« C’est ça qu’il faut, y’a que ça qu’il faut… que tu restes collé au vent, collé au vent, collé au vent quoi, et que tu te battes, que tu fasses aucune concession sur le reste ».
Si ces mots vous sont familiers, c’est parce que vous connaissez déjà le titre « Bora Vocal » de Rone. En 2008, le producteur français sort son premier EP, Bora, sur le label Infiné. Parmi la poignée de titres du maxi, le premier retient l’attention. Et pour cause, par-dessus le beat entêtant du morceau, on peut entendre la voix d’Alain Damasio, écrivain français de science-fiction qui s’adresse à lui-même par le biais d’un bon vieux dictaphone, se persuadant, se conseillant, s’exhortant parfois, comme une prière enflammée au potentiel de l’être.
« C’est pour moi un morceau important pour plein de raisons […] Cette voix que j’utilise c’est un peu à son insu parce que j’ai récupéré ses petites cassettes de dictaphone lorsqu’il était en train d’écrire La Horde du Contrevent, son deuxième roman », explique Erwan Castex, aka Rone, dans une interview à French Waves en 2017.
Nous sommes en 2004. A ce moment-là, Alain Damasio se lance dans l’écriture d’un second roman après La Zone du Dehors en 1999. Alors qu’il s’est reclus en Corse pendant neuf mois pour composer son second roman, il sent le besoin de tenir une sorte de journal intime audio pour lutter contre le démon de la solitude. Dès la sortie de l’EP, en 2008, Rone raconte au blog Kamunke à quel point ces fragments audio d’auto-persuasion ont fait écho à son propre rapport au processus de création artistique :
« Sur ces enregistrements, étranges et fascinants, il se donne des conseils pour le futur (du genre « n’oublie jamais… » ou « souviens toi plus tard… »). Il y a des moments durs, de découragements, et des moments d’énergie pur, d’enthousiasme, de puissance, comme sur l’extrait que j’ai utilisé sur « Bora » et qui me touche encore beaucoup. »
Alors que Rone est encore un tout jeune musicien, ces paroles le frappent : l’isolement dont il est question doit se transformer en force créatrice, en souffle bâtisseur. « Damasio me disait : « Le problème ce n’est pas l’inspiration, c’est l’expiration » et c’est vrai : notre œuvre préexiste en nous. Le problème consiste à la découvrir », dit-il encore au blog Kamunke.

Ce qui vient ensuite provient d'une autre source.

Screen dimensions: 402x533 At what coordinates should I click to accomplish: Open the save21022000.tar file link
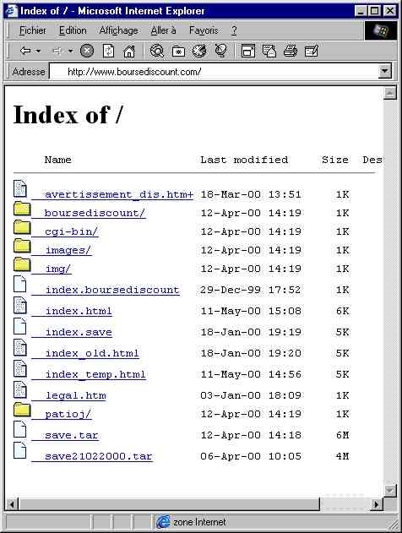[98, 456]

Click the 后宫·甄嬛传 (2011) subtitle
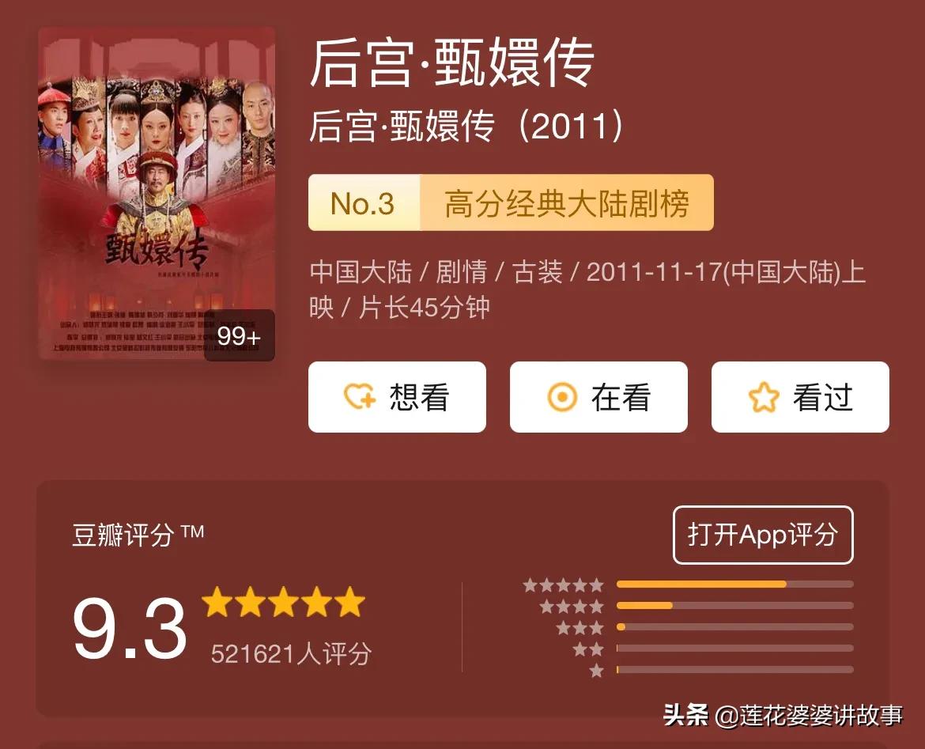click(466, 126)
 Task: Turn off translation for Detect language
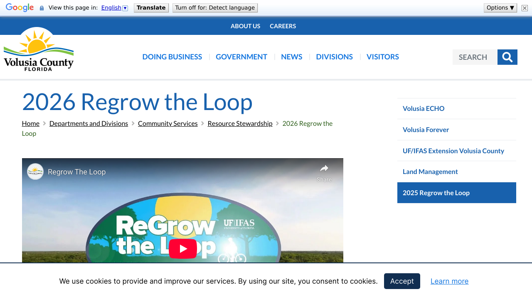215,8
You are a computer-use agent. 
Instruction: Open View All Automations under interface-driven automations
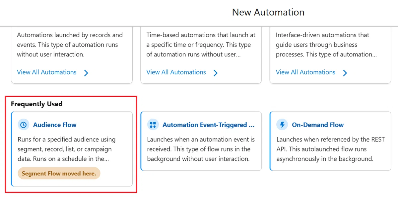(x=305, y=72)
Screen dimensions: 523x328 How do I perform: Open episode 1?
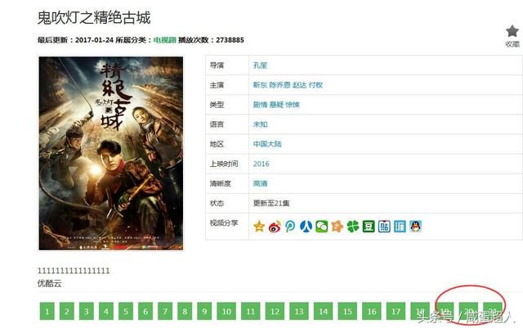point(47,312)
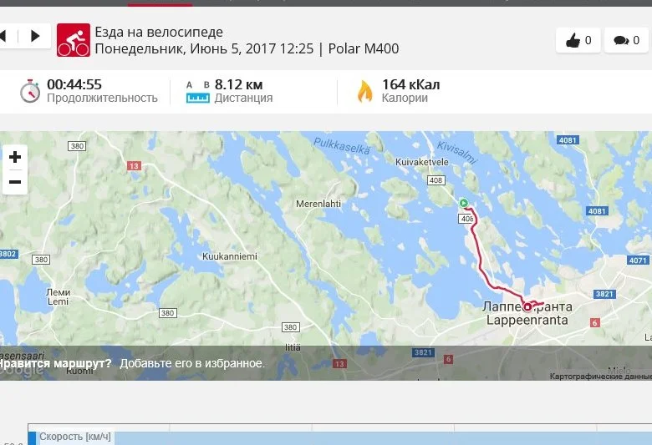
Task: Select the green route start marker
Action: pos(464,203)
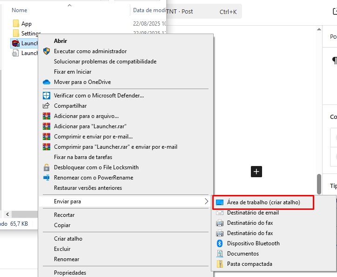The image size is (337, 277).
Task: Click the Pasta compactada zip icon
Action: click(x=220, y=264)

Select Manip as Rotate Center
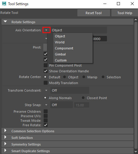(x=84, y=77)
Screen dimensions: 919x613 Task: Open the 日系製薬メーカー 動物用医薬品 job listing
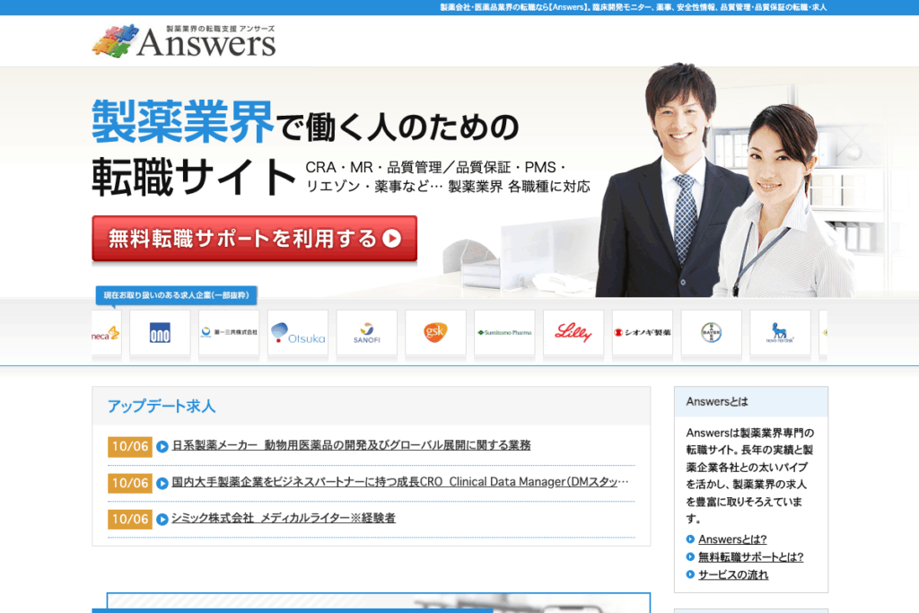tap(351, 445)
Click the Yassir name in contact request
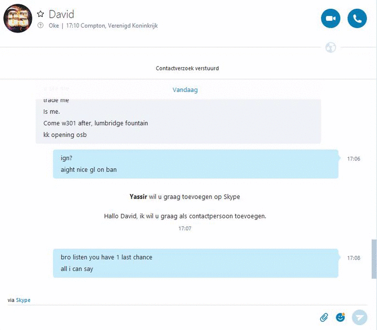This screenshot has height=330, width=377. pos(138,197)
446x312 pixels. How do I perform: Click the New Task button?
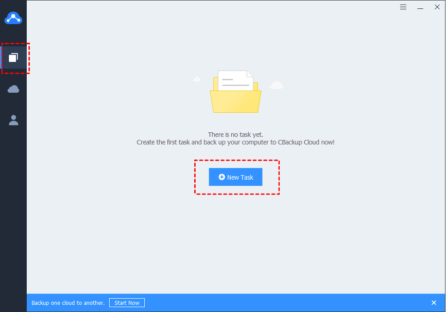click(x=235, y=177)
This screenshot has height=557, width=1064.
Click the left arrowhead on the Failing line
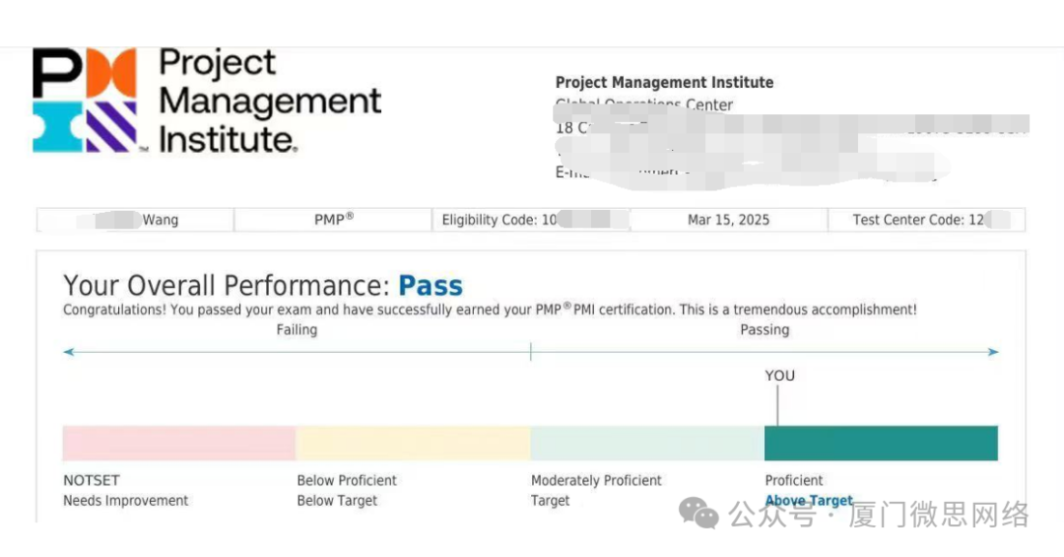click(x=69, y=352)
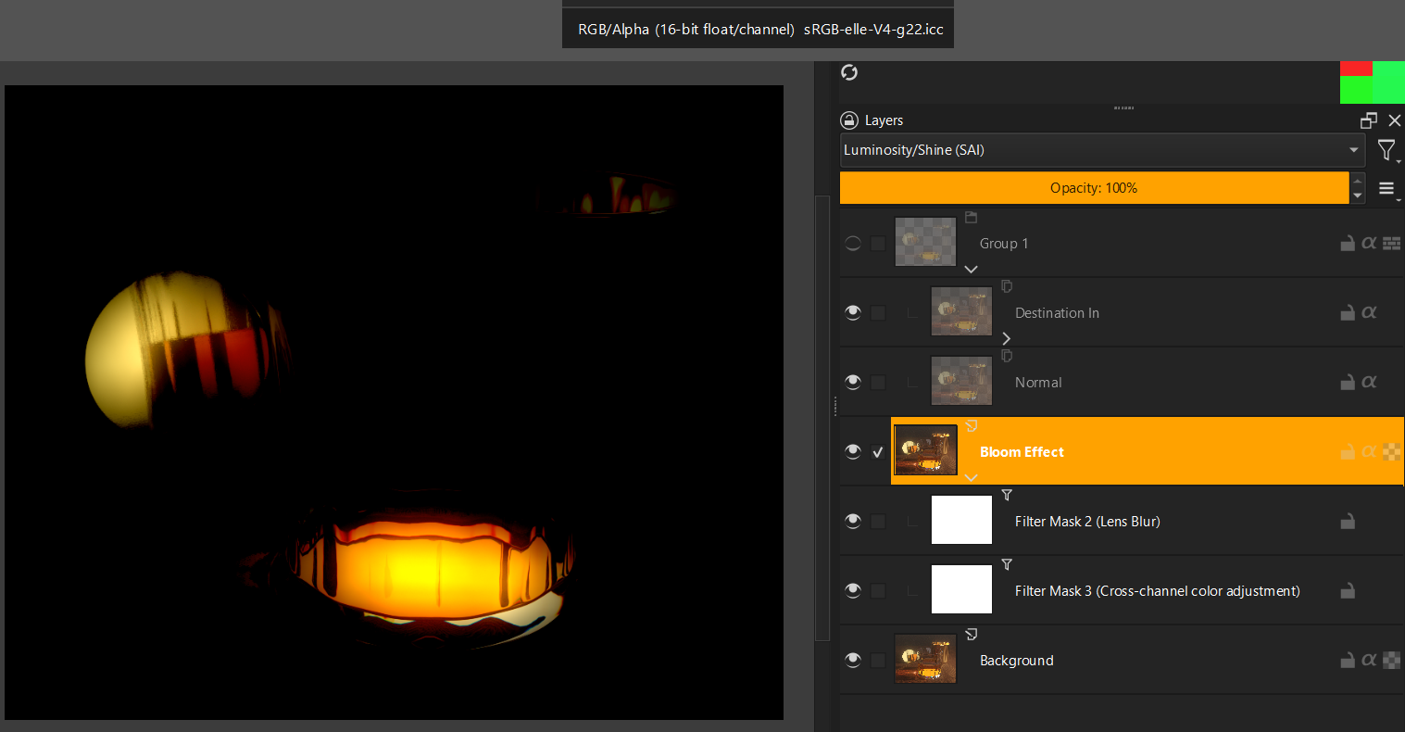The height and width of the screenshot is (732, 1405).
Task: Hide the Background layer
Action: [853, 661]
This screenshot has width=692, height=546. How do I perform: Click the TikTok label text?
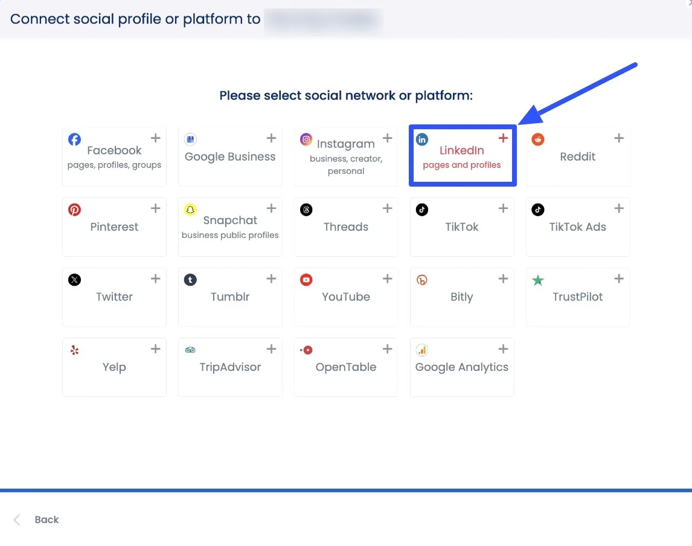(462, 227)
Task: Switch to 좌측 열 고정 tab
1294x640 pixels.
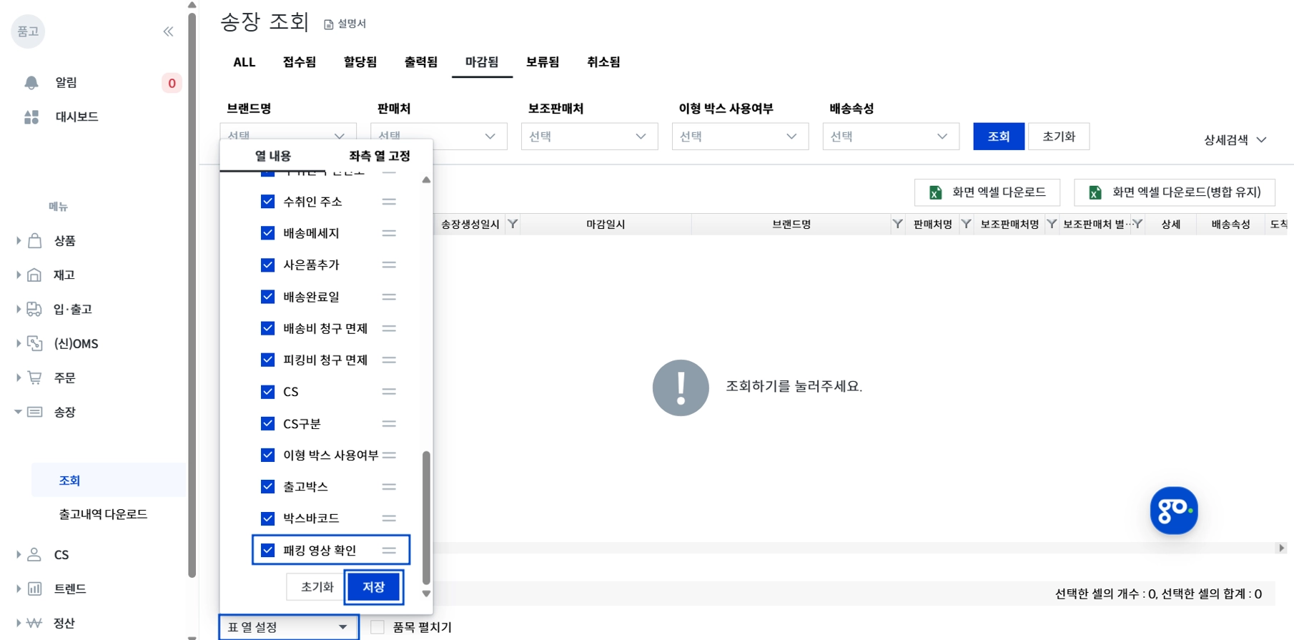Action: pyautogui.click(x=380, y=156)
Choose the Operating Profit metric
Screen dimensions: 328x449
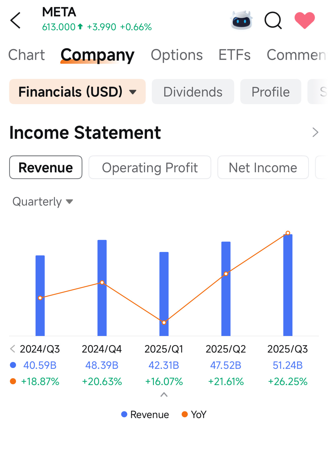[x=150, y=168]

Pour l’écrivain, l’emploi d’un tel document de travail est alors inédit : « C’est juste un moment d’auto-exaltation, je ne comprenais même pas l’intérêt [que Rone s’en serve] ! Je lui ai envoyé, même si je ne voyais pas l’intérêt ». Mais le succès du morceau et l’effet qu’il produit sur le public le laissent encore béat, comme il le confie à French Waves : « J’ai été hyper surpris de la réaction des gens, je suis encore surpris aujourd’hui des retours : plein de gens m’envoient des mails ou viennent me voir et m’expliquent qu’il m’ont découvert grâce à ce morceau, ce morceau a changé ma vie, il m’a totalement réveillé ».
Rone a en quelque sorte rendu l’ascenseur à l’écrivain, en janvier 2017, lorsqu’il l’a convié sur scène avec lui lors d’un concert unique à la Philharmonie de Paris. S’il faut encore le dire, La Horde du Contrevent est un merveilleux ouvrage de science-fiction, choral et politique, ambitieux et original. Une source d’inspiration que l’on conseille à l’artiste qui sommeille en vous tous.